De acordo com informações obtidas pelo site Luciano Reis Notícias, um boletim de ocorrência foi registrado na 1ª Delegacia Territorial (DT) da cidade.
Elas contaram à Polícia Civil, que após terem solicitado a corrida, durante o trajeto, perceberam que a rota não estava certa.
“Quando instruímos o caminho correto ao motorista, fomos vítimas de injúria, chamadas de vagabundas, ele disse que o veículo era dele e que nós estaríamos carregando um monte de diabo”, relatou uma delas na unidade policial.
As passageiras contaram ainda, que foram retiradas do carro sem que a corrida fosse cancelada, a qual já estava paga e que o motorista ainda ameaçou a passar com o veículo em cima delas, após afirmar que ele anda com “Deus”.
“Pedi ao condutor para mudar a rota, ele disse que só poderia ser alterada pelo aplicativo, e assim, eu fiz. Ele declarou que o destino estava errado, então minha companheira solicitou para que ele seguisse o GPS que estava indicando certo, foi quando ele começou a gritar, afirmando que a porra do carro não é do aplicativo, e sim dele, nos chamou de vagabundas e que estávamos com o satanás pelo fato que vestíamos roupas de candomblé. Após parar o carro, fomos obrigadas a descer e ele continuou nos xingando e ameaçando”, relatou uma das mulheres, a empresa, por meio do aplicativo.
Intolerância religiosa é crime
Discriminação de raça, cor, etnia, religião ou procedência nacional pode resultar de um a três anos de reclusão e aplicação de multa, conforme determina a lei.

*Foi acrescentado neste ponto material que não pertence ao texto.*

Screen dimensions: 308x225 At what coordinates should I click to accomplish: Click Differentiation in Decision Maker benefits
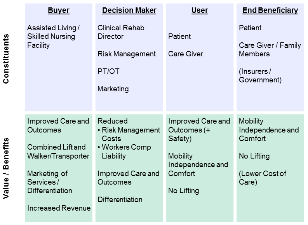120,200
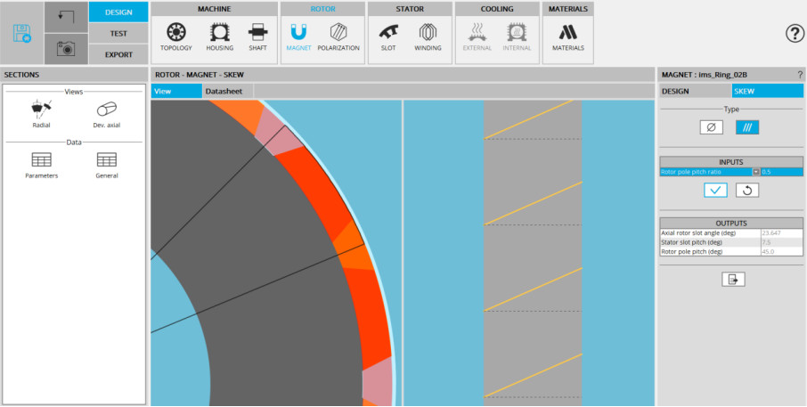Switch to the Datasheet tab

pyautogui.click(x=224, y=91)
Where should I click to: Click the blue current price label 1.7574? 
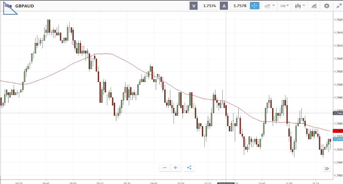point(338,139)
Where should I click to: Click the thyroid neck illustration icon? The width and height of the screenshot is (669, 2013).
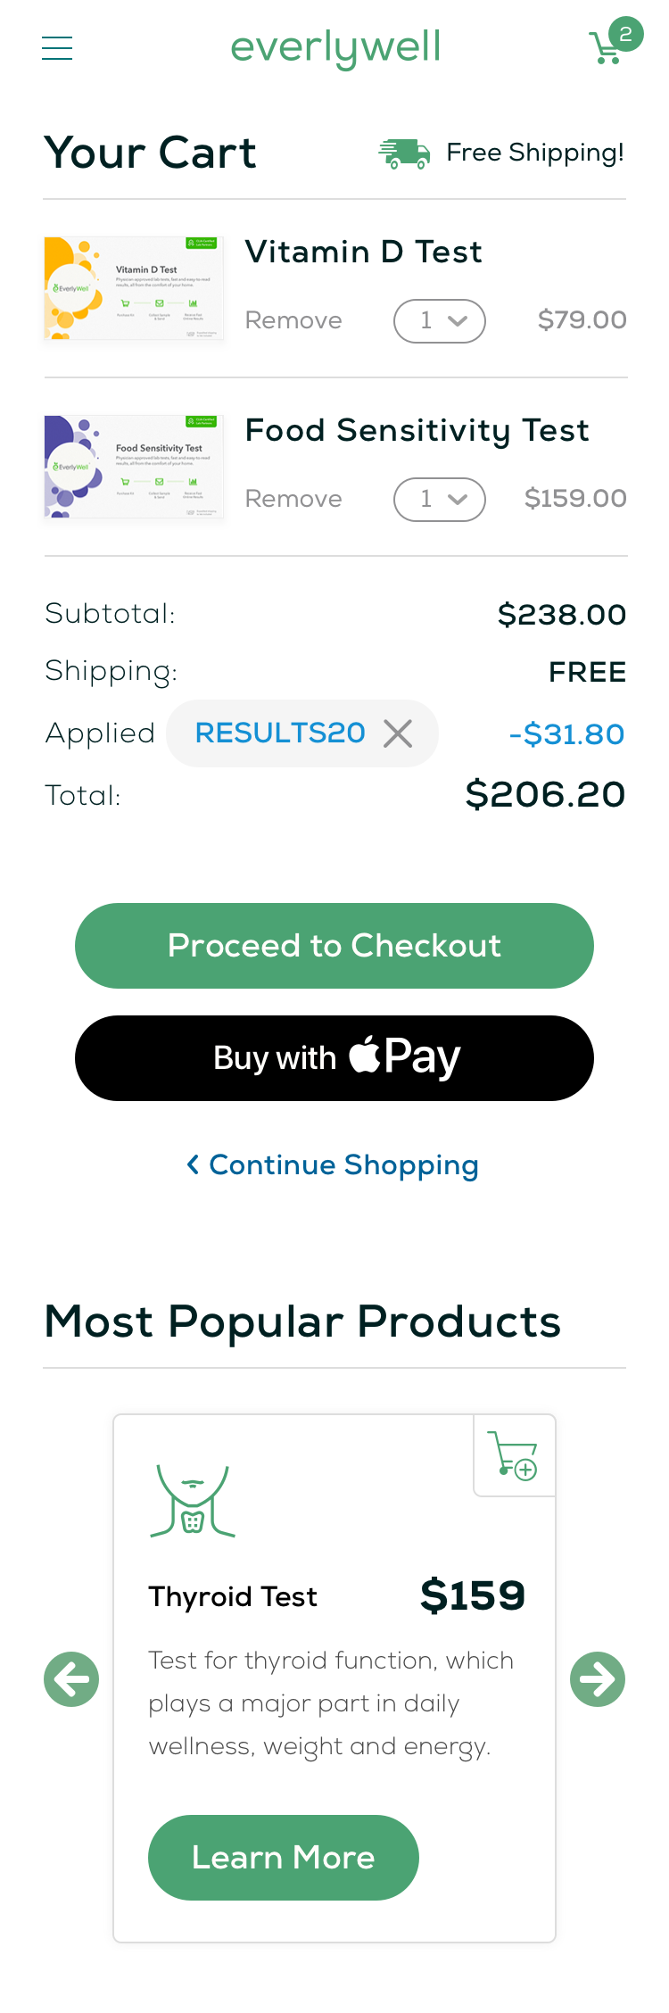coord(193,1502)
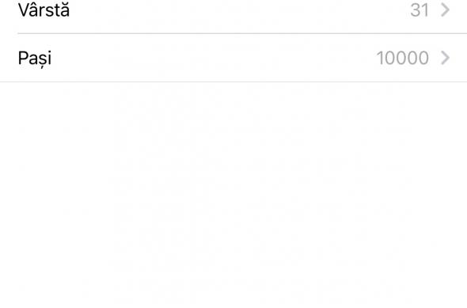Screen dimensions: 467x308
Task: Click the arrow beside 31
Action: pyautogui.click(x=445, y=10)
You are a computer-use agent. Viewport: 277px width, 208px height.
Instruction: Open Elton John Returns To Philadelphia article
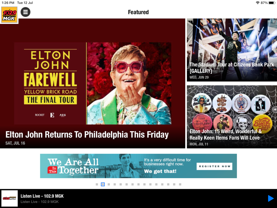tap(93, 83)
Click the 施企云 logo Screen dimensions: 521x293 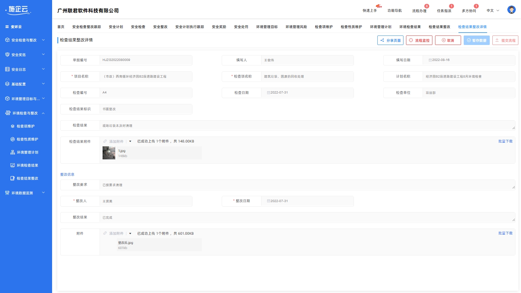point(18,10)
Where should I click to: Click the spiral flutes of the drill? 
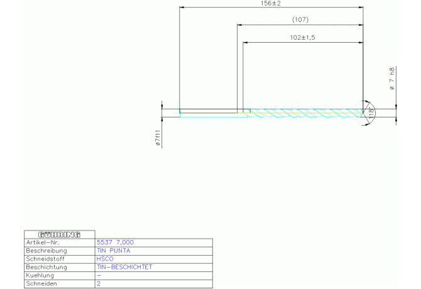click(x=305, y=113)
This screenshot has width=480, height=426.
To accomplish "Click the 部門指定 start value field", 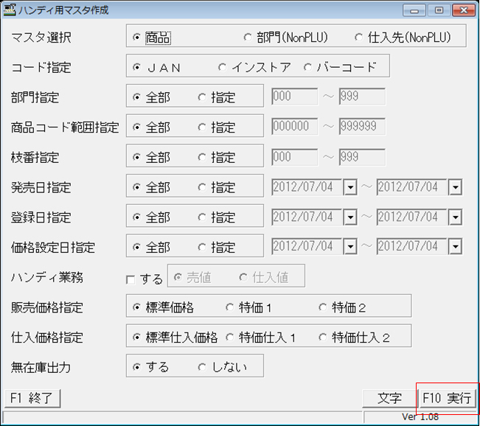I will pos(294,97).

Mesmo assim, entre janeiro de 2015 e o primeiro semestre de 2017, o Brasil registrou uma denúncia de intolerância religiosa a cada 15 horas, segundo o extinto Ministério dos Direitos Humanos.
Os números fizeram o Brasil ser denunciado, pela primeira vez, na Corte Interamericana de Direitos Humanos por omissão do Estado em relação a esse fato, em 2017.
Ao Luciano Reis Notícias, o advogado Cléber Almeida, um dos principais defensores da causa em Alagoinhas e Coordenador Jurídico da Federação do Culto Afro-Brasileiro (Fenacab), Regional Alagoinhas, disse que “o Brasil vive a era do ódio”.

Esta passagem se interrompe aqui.